Mi capita ormai spesso, quando viaggio in treno, di perdere la cognizione del tempo e dello spazio. Non so più dove sono, che ora è, galleggio fra mille pensieri, idee, ricordi, progetti, parole. A volte però, quando il treno si ferma un po’ più a lungo in una stazione per effettuare il solito pit stop con relativo cambio passeggeri, guardo fuori con attenzione e mi lascio rapire dalle scene che vedo, nella privilegiata posizione di chi osserva senza essere osservato.

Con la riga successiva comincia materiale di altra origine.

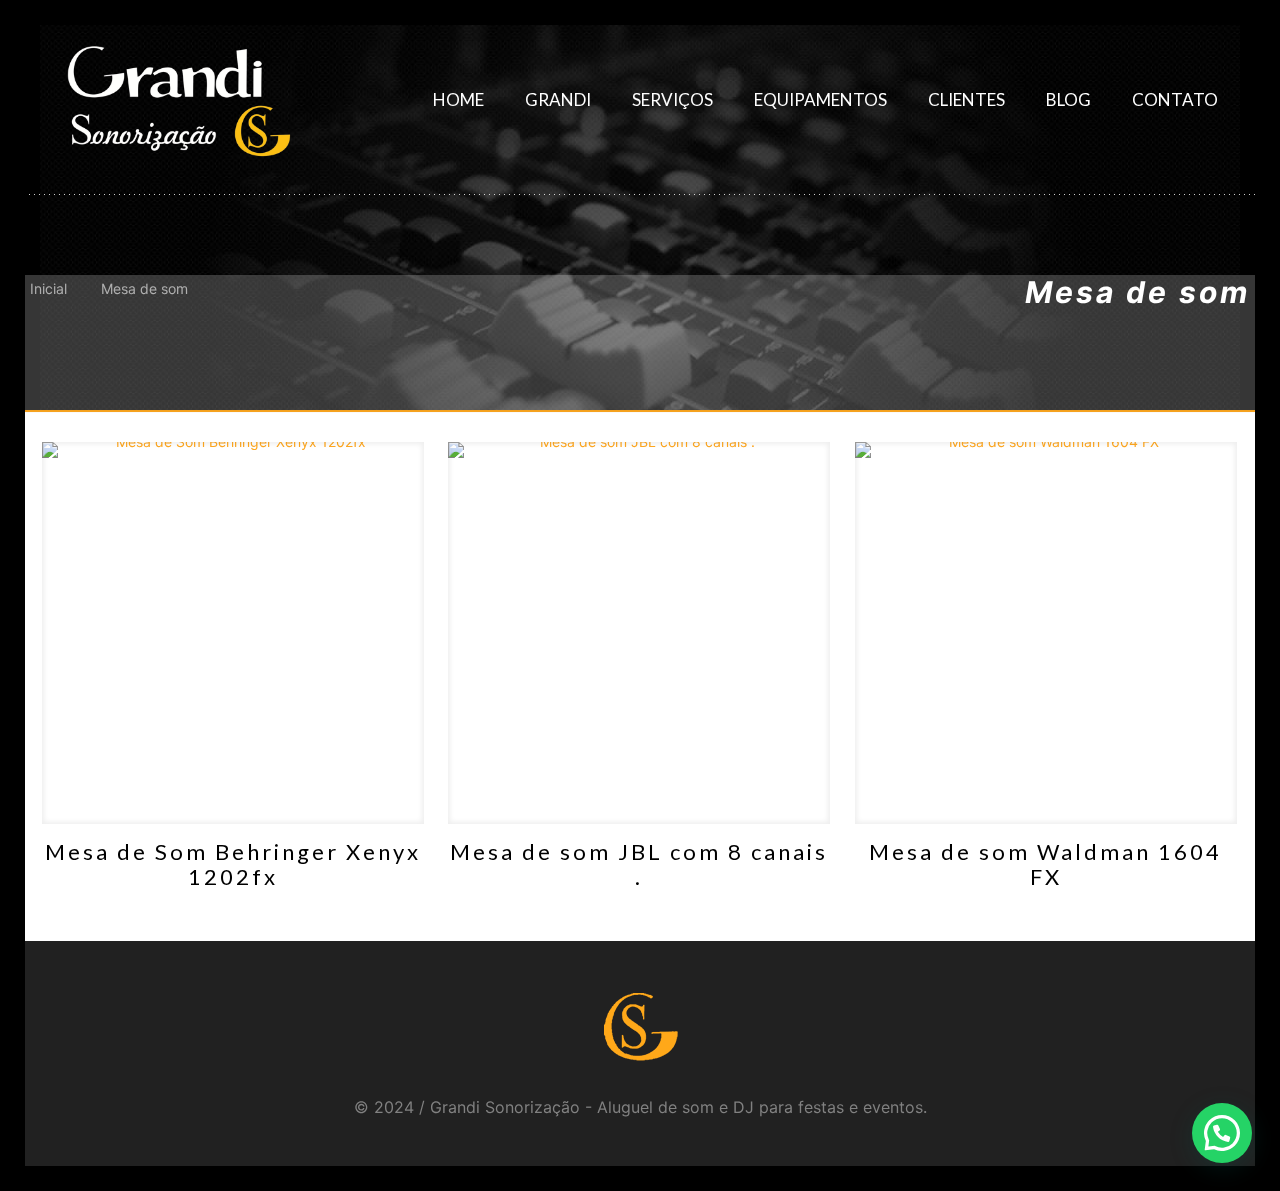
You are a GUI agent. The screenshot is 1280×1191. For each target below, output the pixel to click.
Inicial (48, 288)
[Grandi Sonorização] (178, 100)
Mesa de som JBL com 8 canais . (639, 864)
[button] (1222, 1133)
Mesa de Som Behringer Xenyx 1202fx (233, 864)
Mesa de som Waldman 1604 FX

È così, durante una di queste pause lunghe, che vedo lei. Su una panchina della stazione di Civitavecchia, vestita con un abito di cotone a fiori grandi, i talloni appoggiati su un paio di infradito, il segno bianco lasciato dalle strisce di gomma sul collo abbronzato del piede lascia pensare ad un utilizzo più che frequente di quelle calzature, lascia pensare che quello sia forse l’unico modello a sua disposizione della collezione primavera-estate. Lei, che mi piace chiamare Giorgia, ha un’età che non riesco a definire, collocata tra i segni di una visibile maturità fisica e anagrafica e l’ingenuità infantile di alcune espressioni trasognate del viso. Un ragazzone è seduto sulla stessa panchina. Sono una strana coppia a vedersi, male assortiti ma nello stesso tempo coerenti, perfetti. Si passano l’un l’altra un cartone di vino del discount, gesticolano, annuiscono, una risata sghemba, una posa scomposta, poi silenzio. Ognuno coi propri pensieri, persi e soli, un velo di malinconia sugli occhi. Poi un’espressione rabbiosa, ancora gesti, parole, ancora un sorso, ancora una risata che esplode senza motivo, ancora un ghigno.
Il pit stop è finito. Faccio appena in tempo a scattare una foto di questo momento, prima che il tempo e il treno ripartano insieme. Io no. Per qualche istante rimango ancora lì, col pensiero e gli occhi fissi su quella panchina della stazione.